The second part about deployment times, the "code copying" and slot preparation and verification of the configuration usually takes ~5 minutes or so. After that it's time to warmup the new slot and it's pretty common that the warmup process can take around 10 minutes to finish completely. While the primary/production slot should still be running and serving end users, it does utilize the same underlying resources (same app service plan) so if initilization is using up a lot of resources it could potentially affect production performance when the deployment slot starts up, not sure if that's what you've seen?

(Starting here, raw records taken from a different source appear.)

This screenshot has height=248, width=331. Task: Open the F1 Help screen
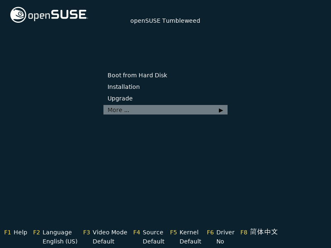16,232
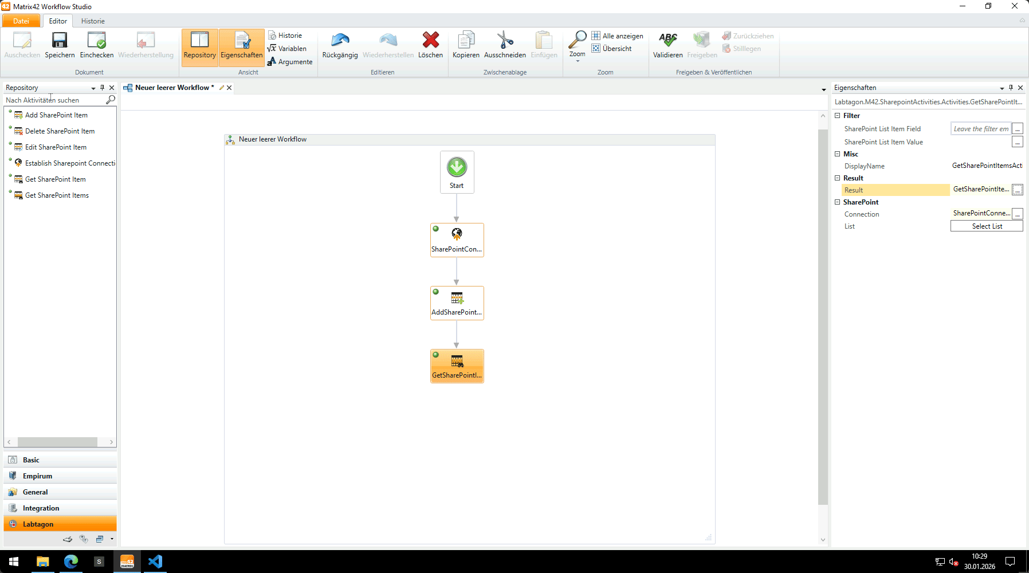Screen dimensions: 1029x573
Task: Switch to the Historie ribbon tab
Action: tap(93, 21)
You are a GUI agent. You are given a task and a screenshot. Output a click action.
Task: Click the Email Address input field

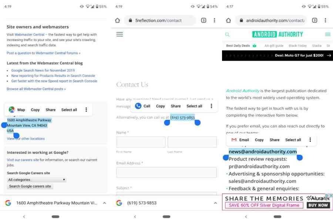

Regarding the timing of the maintenance page (and/or the potential performance degradation mentioned above), this happens after the code has been deployed and verified and it's time to startup the new slot (the point in time where the deployment process reaches 80% in DXC-S management portal). If the maintenance page option was selected, it's enabled just before the new slot starts up (to get a bit technical: the page is placed on a slot that is swapped with the production slot, which is then stopped), this is logged in the deployment log as "All sites in this deployment are now in maintenance mode". If the maintenance page options wasn't selected, the new slot is simply just started and gets prepared for "go live" (warmup).
The maintenance page would then be up until the site has been verified manually and the Go Live/Complete button is pressed in DXC-S management portal and the new slot is swapped (usually just takes a few minutes but we do check warmup and local cache again at this point in case the site scaled out, if it has, we will wait for the new instance(s) to become ready as well before the swap is performed).
Apologies in advance if I missunderstood the question/issue you were facing, feel free to reach out again in that case and I'll try to provide a better answer!
@Anders
In one of my projects, where we require users to be logged in to view the page content (no anonymous access), warmup and/or initialization hits always the root URL, which gives 403 error and it looks like it times out every time. I have created a dedicated warmup endpoint, configured appInitialization, but the whole warmup process didn't speed up at all. It hits my warmup endpoint, but it also hits the root URL and it times out always.
I have created a thread with more details, would appreciate if you could share some insight:
https://world.episerver.com/forum/developer-forum/-Episerver-75-CMS/Thread-Container/2020/9/dxp-deployment---warmup-always-times-out/
@Jerzy: Thanks for raising this issue with us. I've responded in the forum thread as well but to summarize I think adding that separate endpoint is a good approach that will make scale outs more efficient which is the most important part of this, for deployments however, we might need to make some changes on our side to make this particular scenario better/more effiecient.